▶ Task requirements
Copy out each of the following rows word for word, with nothing changed.

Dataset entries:
— begin —
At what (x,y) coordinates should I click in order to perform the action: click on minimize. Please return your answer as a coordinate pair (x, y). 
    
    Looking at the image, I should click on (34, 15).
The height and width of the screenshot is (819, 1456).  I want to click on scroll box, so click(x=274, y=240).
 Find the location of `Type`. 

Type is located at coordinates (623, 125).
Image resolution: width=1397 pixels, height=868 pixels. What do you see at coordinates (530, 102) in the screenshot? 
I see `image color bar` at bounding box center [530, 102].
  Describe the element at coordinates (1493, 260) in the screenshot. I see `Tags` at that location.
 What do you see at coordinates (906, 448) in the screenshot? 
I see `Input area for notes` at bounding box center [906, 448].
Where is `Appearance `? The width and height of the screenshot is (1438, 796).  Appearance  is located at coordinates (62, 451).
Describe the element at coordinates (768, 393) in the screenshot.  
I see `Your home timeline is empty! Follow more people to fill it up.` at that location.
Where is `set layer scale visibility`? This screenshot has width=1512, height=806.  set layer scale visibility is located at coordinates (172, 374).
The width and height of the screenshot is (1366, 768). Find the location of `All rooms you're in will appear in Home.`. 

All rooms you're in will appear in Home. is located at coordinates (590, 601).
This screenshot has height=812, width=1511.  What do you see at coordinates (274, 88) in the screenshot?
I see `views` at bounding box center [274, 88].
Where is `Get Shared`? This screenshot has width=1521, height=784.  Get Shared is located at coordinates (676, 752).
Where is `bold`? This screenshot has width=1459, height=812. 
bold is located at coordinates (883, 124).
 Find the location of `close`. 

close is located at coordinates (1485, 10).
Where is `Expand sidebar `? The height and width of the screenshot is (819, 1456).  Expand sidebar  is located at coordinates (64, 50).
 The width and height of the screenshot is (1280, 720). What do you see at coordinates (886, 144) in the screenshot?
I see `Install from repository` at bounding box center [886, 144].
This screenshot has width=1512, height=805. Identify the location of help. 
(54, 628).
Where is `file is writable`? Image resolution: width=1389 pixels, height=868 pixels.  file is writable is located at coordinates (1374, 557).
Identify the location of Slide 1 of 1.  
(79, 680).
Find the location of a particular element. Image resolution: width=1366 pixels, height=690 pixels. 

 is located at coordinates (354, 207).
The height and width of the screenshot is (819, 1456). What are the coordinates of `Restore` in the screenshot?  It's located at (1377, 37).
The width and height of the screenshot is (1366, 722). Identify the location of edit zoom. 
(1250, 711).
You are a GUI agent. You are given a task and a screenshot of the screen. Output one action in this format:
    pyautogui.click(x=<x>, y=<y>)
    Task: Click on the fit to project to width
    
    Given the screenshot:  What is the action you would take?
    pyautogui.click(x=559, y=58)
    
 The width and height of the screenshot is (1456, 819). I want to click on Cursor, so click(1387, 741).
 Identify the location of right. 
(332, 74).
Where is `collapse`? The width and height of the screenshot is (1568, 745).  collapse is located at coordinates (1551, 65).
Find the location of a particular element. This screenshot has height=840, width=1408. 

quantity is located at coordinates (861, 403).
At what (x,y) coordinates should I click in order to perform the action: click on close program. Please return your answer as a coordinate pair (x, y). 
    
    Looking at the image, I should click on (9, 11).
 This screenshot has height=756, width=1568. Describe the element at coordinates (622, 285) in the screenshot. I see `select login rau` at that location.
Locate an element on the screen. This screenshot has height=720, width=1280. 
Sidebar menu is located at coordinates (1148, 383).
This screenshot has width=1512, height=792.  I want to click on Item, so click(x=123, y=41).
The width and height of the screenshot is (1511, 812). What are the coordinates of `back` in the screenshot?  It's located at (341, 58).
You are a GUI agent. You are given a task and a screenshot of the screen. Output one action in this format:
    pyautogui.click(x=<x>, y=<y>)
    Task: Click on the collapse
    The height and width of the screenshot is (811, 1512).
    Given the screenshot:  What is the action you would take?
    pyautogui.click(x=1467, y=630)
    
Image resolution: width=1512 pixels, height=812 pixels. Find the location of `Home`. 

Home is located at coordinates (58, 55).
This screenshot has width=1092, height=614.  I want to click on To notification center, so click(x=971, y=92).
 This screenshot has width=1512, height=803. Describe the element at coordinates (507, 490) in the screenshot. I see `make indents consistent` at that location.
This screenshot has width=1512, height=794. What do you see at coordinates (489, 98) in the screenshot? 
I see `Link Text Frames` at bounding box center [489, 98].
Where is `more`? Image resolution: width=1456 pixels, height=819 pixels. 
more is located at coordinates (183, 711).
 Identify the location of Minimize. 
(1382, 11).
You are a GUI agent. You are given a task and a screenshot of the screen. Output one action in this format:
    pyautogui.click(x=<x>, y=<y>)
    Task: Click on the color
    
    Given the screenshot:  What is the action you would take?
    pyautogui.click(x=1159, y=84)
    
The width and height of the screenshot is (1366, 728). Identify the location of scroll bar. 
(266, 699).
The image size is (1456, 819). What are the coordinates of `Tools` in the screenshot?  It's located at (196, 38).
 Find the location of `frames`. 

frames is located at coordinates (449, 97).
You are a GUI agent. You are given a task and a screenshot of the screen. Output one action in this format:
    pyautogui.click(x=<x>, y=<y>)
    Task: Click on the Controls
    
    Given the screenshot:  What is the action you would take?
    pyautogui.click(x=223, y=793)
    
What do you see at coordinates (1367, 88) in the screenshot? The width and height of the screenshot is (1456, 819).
— end —
▶ Solution to this problem
At what (x,y) coordinates should I click in order to perform the action: click on minimize. Please return your answer as a coordinate pair (x, y). 
    
    Looking at the image, I should click on (34, 15).
The height and width of the screenshot is (819, 1456).  I want to click on scroll box, so click(x=274, y=240).
 Find the location of `Type`. 

Type is located at coordinates (623, 125).
Image resolution: width=1397 pixels, height=868 pixels. What do you see at coordinates (530, 102) in the screenshot? 
I see `image color bar` at bounding box center [530, 102].
  Describe the element at coordinates (1493, 260) in the screenshot. I see `Tags` at that location.
 What do you see at coordinates (906, 448) in the screenshot? 
I see `Input area for notes` at bounding box center [906, 448].
Where is `Appearance `? The width and height of the screenshot is (1438, 796).  Appearance  is located at coordinates (62, 451).
Describe the element at coordinates (768, 393) in the screenshot.  
I see `Your home timeline is empty! Follow more people to fill it up.` at that location.
Where is `set layer scale visibility`? This screenshot has width=1512, height=806.  set layer scale visibility is located at coordinates (172, 374).
The width and height of the screenshot is (1366, 768). Find the location of `All rooms you're in will appear in Home.`. 

All rooms you're in will appear in Home. is located at coordinates (590, 601).
This screenshot has height=812, width=1511.  What do you see at coordinates (274, 88) in the screenshot?
I see `views` at bounding box center [274, 88].
Where is `Get Shared`? This screenshot has width=1521, height=784.  Get Shared is located at coordinates (676, 752).
Where is `bold`? This screenshot has width=1459, height=812. 
bold is located at coordinates (883, 124).
 Find the location of `close`. 

close is located at coordinates (1485, 10).
Where is `Expand sidebar `? The height and width of the screenshot is (819, 1456).  Expand sidebar  is located at coordinates (64, 50).
 The width and height of the screenshot is (1280, 720). What do you see at coordinates (886, 144) in the screenshot?
I see `Install from repository` at bounding box center [886, 144].
This screenshot has width=1512, height=805. Identify the location of help. 
(54, 628).
Where is `file is writable`? Image resolution: width=1389 pixels, height=868 pixels.  file is writable is located at coordinates (1374, 557).
Identify the location of Slide 1 of 1.  
(79, 680).
Find the location of a particular element. Image resolution: width=1366 pixels, height=690 pixels. 

 is located at coordinates (354, 207).
The height and width of the screenshot is (819, 1456). What are the coordinates of `Restore` in the screenshot?  It's located at (1377, 37).
The width and height of the screenshot is (1366, 722). Identify the location of edit zoom. 
(1250, 711).
You are a GUI agent. You are given a task and a screenshot of the screen. Output one action in this format:
    pyautogui.click(x=<x>, y=<y>)
    Task: Click on the fit to project to width
    
    Given the screenshot:  What is the action you would take?
    pyautogui.click(x=559, y=58)
    
 The width and height of the screenshot is (1456, 819). I want to click on Cursor, so click(1387, 741).
 Identify the location of right. 
(332, 74).
Where is `collapse`? The width and height of the screenshot is (1568, 745).  collapse is located at coordinates (1551, 65).
Find the location of a particular element. This screenshot has height=840, width=1408. 

quantity is located at coordinates (861, 403).
At what (x,y) coordinates should I click in order to perform the action: click on close program. Please return your answer as a coordinate pair (x, y). 
    
    Looking at the image, I should click on (9, 11).
 This screenshot has height=756, width=1568. Describe the element at coordinates (622, 285) in the screenshot. I see `select login rau` at that location.
Locate an element on the screen. This screenshot has height=720, width=1280. 
Sidebar menu is located at coordinates (1148, 383).
This screenshot has width=1512, height=792.  I want to click on Item, so click(x=123, y=41).
The width and height of the screenshot is (1511, 812). What are the coordinates of `back` in the screenshot?  It's located at (341, 58).
You are a GUI agent. You are given a task and a screenshot of the screen. Output one action in this format:
    pyautogui.click(x=<x>, y=<y>)
    Task: Click on the collapse
    The height and width of the screenshot is (811, 1512).
    Given the screenshot:  What is the action you would take?
    pyautogui.click(x=1467, y=630)
    
Image resolution: width=1512 pixels, height=812 pixels. Find the location of `Home`. 

Home is located at coordinates (58, 55).
This screenshot has width=1092, height=614.  I want to click on To notification center, so click(x=971, y=92).
 This screenshot has width=1512, height=803. Describe the element at coordinates (507, 490) in the screenshot. I see `make indents consistent` at that location.
This screenshot has width=1512, height=794. What do you see at coordinates (489, 98) in the screenshot? 
I see `Link Text Frames` at bounding box center [489, 98].
Where is `more`? Image resolution: width=1456 pixels, height=819 pixels. 
more is located at coordinates (183, 711).
 Identify the location of Minimize. 
(1382, 11).
You are a GUI agent. You are given a task and a screenshot of the screen. Output one action in this format:
    pyautogui.click(x=<x>, y=<y>)
    Task: Click on the color
    
    Given the screenshot:  What is the action you would take?
    pyautogui.click(x=1159, y=84)
    
The width and height of the screenshot is (1366, 728). Identify the location of scroll bar. 
(266, 699).
The image size is (1456, 819). What are the coordinates of `Tools` in the screenshot?  It's located at (196, 38).
 Find the location of `frames`. 

frames is located at coordinates (449, 97).
You are a GUI agent. You are given a task and a screenshot of the screen. Output one action in this format:
    pyautogui.click(x=<x>, y=<y>)
    Task: Click on the Controls
    
    Given the screenshot:  What is the action you would take?
    pyautogui.click(x=223, y=793)
    
What do you see at coordinates (1367, 88) in the screenshot? The width and height of the screenshot is (1456, 819).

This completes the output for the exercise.